** Work to complete **
Keep to one stretch of the data below, the lines from the one with "Open the YouTube" up to and including the one with "Given: Click the Twitter bird logo", and return that stretch exactly.

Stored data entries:
+---+
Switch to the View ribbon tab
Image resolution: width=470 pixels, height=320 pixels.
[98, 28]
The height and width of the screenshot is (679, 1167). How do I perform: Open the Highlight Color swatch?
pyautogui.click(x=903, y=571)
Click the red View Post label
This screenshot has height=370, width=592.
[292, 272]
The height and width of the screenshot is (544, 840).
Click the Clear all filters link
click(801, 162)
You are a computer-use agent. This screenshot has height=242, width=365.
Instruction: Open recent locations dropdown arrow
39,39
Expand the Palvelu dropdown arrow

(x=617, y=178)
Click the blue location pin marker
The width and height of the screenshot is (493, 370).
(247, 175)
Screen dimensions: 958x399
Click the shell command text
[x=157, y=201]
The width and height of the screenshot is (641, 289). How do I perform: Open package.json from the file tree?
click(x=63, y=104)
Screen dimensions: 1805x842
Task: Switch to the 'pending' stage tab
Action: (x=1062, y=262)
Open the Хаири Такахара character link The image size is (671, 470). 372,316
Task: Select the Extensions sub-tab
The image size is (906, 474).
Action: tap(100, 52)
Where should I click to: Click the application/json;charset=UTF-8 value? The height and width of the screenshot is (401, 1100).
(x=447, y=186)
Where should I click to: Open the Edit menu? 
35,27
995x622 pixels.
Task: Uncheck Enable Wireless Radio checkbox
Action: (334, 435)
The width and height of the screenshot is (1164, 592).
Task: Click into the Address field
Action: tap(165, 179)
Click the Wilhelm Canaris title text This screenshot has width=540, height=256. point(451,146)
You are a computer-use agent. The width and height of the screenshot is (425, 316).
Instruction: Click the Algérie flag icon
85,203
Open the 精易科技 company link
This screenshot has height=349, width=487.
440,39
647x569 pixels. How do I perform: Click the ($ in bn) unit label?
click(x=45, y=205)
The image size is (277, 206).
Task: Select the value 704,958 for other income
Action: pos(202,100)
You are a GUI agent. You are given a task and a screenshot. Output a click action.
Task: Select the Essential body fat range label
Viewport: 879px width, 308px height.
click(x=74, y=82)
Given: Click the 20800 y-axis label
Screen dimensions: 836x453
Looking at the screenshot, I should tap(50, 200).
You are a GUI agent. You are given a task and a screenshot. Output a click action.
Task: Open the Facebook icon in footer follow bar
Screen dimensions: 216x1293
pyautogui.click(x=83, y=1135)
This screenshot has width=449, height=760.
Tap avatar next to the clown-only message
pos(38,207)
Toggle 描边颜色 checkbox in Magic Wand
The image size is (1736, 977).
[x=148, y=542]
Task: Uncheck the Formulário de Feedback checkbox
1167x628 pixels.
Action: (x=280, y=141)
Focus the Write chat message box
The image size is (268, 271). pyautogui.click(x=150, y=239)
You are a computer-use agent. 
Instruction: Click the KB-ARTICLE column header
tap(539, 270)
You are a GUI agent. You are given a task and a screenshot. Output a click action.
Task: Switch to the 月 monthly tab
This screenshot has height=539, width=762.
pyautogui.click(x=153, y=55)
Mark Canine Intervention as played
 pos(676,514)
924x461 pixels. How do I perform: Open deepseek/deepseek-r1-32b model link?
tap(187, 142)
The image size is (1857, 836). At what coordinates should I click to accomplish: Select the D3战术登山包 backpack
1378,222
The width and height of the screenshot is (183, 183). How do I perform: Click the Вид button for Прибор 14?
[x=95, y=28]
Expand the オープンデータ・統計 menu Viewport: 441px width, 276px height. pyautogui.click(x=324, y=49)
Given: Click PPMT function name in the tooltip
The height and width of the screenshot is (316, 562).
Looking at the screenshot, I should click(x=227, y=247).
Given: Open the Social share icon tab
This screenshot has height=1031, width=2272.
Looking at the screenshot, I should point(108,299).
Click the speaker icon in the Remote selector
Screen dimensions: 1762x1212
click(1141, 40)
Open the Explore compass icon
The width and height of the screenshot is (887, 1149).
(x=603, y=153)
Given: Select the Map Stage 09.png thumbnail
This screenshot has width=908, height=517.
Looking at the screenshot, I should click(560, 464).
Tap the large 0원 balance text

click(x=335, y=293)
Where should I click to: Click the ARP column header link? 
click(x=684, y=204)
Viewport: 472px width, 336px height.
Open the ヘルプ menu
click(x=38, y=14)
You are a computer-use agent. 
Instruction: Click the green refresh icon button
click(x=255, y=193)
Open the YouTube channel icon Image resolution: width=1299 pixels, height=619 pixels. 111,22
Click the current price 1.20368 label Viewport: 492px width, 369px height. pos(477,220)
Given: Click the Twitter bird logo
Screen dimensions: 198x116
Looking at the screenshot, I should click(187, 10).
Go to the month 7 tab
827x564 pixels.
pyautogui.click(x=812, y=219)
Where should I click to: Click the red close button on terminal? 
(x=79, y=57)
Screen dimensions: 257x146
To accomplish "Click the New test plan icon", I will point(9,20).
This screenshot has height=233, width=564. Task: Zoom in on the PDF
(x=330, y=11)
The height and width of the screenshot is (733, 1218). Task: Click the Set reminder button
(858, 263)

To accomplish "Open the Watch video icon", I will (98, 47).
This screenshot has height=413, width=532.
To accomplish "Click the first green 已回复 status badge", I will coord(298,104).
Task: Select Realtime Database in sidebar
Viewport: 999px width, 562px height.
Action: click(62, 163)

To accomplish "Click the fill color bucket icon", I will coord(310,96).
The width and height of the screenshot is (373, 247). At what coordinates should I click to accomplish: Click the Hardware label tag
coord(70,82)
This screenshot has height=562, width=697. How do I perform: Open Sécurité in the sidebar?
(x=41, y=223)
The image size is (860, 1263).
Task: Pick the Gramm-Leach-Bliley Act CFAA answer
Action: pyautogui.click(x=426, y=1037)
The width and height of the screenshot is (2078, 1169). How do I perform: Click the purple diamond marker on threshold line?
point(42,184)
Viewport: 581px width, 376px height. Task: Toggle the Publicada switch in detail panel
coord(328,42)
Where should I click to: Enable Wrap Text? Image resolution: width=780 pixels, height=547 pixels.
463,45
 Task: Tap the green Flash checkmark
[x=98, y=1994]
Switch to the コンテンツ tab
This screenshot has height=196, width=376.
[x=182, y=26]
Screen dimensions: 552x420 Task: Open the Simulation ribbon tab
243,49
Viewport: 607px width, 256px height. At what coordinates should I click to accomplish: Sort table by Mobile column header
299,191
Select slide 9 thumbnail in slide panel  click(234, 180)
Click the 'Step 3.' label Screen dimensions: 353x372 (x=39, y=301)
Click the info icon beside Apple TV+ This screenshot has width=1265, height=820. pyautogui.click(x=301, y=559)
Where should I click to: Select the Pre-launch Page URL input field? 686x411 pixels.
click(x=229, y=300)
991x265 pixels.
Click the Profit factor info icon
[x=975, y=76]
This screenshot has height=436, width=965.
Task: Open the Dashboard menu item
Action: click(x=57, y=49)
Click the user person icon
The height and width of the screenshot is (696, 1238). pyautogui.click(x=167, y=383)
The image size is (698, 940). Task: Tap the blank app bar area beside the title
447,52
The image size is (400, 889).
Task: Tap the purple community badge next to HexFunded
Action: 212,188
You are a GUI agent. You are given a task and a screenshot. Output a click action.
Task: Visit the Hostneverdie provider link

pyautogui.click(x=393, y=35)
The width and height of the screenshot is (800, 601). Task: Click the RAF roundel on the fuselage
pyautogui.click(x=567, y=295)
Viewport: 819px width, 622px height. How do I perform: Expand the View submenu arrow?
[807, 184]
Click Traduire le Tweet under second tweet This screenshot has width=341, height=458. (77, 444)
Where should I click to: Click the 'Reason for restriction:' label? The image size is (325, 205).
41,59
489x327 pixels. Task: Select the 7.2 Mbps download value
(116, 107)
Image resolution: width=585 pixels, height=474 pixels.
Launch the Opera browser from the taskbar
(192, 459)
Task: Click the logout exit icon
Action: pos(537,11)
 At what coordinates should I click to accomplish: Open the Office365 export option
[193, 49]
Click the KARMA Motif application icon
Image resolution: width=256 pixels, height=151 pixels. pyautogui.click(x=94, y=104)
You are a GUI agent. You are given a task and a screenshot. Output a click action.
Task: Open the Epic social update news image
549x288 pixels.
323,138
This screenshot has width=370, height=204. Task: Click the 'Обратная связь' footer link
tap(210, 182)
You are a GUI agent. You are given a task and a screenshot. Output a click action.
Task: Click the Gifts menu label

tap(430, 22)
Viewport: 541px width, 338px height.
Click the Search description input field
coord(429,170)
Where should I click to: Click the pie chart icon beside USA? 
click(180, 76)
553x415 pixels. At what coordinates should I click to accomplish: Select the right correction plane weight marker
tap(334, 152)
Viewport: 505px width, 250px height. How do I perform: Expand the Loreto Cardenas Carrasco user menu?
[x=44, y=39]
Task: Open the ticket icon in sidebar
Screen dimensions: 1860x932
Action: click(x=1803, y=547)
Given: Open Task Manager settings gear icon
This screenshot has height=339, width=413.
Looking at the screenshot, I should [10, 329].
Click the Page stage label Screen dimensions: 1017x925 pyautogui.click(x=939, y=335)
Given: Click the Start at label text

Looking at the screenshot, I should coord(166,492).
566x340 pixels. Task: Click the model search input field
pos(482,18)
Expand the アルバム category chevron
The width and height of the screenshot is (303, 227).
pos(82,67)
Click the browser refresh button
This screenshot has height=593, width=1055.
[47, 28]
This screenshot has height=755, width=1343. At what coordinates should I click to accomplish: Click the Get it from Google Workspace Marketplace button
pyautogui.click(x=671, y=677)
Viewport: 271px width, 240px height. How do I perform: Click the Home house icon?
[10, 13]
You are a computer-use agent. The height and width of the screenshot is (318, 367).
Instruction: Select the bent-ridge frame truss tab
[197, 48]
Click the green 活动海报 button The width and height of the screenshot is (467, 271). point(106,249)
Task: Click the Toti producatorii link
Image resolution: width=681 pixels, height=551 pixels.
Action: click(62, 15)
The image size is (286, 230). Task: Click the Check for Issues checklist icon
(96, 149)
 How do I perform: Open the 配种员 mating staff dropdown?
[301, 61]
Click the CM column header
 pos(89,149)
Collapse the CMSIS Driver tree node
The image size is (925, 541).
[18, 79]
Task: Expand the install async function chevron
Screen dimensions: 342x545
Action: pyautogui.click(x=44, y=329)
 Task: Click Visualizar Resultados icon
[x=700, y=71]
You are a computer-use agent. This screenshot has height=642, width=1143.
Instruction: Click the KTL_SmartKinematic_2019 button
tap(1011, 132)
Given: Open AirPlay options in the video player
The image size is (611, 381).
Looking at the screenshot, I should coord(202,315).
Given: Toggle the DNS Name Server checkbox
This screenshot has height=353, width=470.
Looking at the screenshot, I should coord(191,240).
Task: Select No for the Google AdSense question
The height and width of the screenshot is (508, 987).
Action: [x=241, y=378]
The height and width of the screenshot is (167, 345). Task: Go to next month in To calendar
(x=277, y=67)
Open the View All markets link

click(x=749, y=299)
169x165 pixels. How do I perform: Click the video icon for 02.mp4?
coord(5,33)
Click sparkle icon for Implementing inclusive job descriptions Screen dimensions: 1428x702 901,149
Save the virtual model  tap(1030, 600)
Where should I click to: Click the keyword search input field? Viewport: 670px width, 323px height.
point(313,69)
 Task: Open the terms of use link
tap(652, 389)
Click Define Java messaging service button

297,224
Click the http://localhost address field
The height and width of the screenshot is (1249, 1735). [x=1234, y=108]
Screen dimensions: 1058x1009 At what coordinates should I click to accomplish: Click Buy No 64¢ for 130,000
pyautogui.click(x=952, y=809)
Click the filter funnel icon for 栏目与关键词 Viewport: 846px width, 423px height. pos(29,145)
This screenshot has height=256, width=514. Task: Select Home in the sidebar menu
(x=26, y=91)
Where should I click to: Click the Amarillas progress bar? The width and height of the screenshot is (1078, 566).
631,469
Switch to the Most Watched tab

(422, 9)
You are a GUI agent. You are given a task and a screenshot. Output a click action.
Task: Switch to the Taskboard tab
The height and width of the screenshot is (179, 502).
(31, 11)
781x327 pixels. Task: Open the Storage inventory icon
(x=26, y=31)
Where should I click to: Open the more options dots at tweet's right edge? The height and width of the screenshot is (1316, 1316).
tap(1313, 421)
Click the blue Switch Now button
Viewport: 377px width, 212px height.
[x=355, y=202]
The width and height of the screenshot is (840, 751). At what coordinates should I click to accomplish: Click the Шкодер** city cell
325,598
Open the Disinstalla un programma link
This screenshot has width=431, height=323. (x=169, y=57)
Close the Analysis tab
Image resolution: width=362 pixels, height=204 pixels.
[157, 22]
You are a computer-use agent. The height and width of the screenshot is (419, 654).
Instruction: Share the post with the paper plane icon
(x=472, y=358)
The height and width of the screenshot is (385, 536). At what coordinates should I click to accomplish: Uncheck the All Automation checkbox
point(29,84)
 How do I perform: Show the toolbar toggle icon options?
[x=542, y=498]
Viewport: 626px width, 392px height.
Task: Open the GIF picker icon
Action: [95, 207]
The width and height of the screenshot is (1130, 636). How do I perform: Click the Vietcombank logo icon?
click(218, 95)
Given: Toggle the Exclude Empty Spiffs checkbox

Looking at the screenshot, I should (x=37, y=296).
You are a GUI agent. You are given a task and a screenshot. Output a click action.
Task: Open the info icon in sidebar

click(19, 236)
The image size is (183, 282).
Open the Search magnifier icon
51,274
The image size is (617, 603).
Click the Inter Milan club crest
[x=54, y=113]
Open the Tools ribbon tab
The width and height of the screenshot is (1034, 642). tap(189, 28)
+---+
** Output below **
Open the YouTube channel icon Image resolution: width=1299 pixels, height=619 pixels. 111,22
Click the current price 1.20368 label Viewport: 492px width, 369px height. pos(477,220)
Given: Click the Twitter bird logo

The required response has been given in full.